Lawrence empezó a recorrer el país para asistir a congresos de ciencias ocultas y conocer a todo tipo de parapsicólogos. Su línea de investigación más conocida se centró en la comunicación telepática, en concretó giró en torno al mentalista Uri Geller. A principios de los 70, el israelí empezaba a ser una celebridad en medio mundo gracias a unos supuestos poderes mentales, y sus actuaciones televisadas atraían a millones de personas ante la televisión.
En 1972 en Stanford se estaban investigando los poderes de Geller en un programa auspiciado por la CIA. Alguien en la Agencia creyó que sus cualidades podrían servir para interceptar los circuitos de un misil balístico y desviarlo de su trayectoria. A finales de ese año, el equipo de Arpa (ese año se cambió su nombre a Darpa) visitó Stanford para evaluar los supuestos superpoderes. Weinberger relata en su libro que Lawrence se hizo acompañar de un equipo de evaluación sorprendentemente heterodoxo para un experimento en que estaba en juego la financiación de un programa de millones de dólares.
“Y así empezó el día -relata Weinberger- con un científico militar resacoso, un ilusionista amateur convertido en psicólogo, un profesor que estudiaba los poderes de los sueños, dos físicos aparentemente crédulos (de Stanford) y Uri Geller.

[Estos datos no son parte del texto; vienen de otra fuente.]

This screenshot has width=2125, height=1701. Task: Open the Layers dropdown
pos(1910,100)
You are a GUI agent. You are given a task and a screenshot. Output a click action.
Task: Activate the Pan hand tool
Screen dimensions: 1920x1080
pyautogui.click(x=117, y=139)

A partir de ahí todo fue a peor”. Efectivamente, las pruebas fueron un fracaso; las demostraciones consistieron en la adivinación de ciertos dibujos y números, pero no pudieron ser sometidas a escrutinio serio. En opinión de los enviados de Arpa, se reducían a trucos de ilusionista. La CIA, por su parte, siguió investigando con Geller durante un tiempo, aunque informes desclasificados años después indican que no hubo pruebas sobre los poderes del israelí.
Después de aquello, las investigaciones paranormales de los militares quedaron tocadas de muerte, y sus responsables decidieron orientar los esfuerzos hacia otras cuestiones, aunque otras agencias gubernamentales siguieron realizando sus propios estudios en la materia hasta mediados de los 90. Después de años tratando con científicos crédulos, ilusionistas o expertos en percepción extrasensorial, Lawrence llegó a la conclusión de que destinar más fondos a todo aquello era un sinsentido.
Un misil intercontinental en la plaza Roja de Moscú en un desfile de los años 60 (Central Press / Getty)
Pero este científico, psicólogo de formación aunque muy interesado en las posibilidades de la informática, se quedó con la idea de desarrollar una tecnología capaz de permitir controlar un ordenador con el pensamiento. Durante la primera mitad de los años 70 se produjeron los primeros avances en el campo de la biocibernética, un terreno en el que décadas después se han desarrollado sistemas de aplicación civil destinados tanto al ocio (por ejemplo en videojuegos) como, esta vez sí, a mejorar la salud.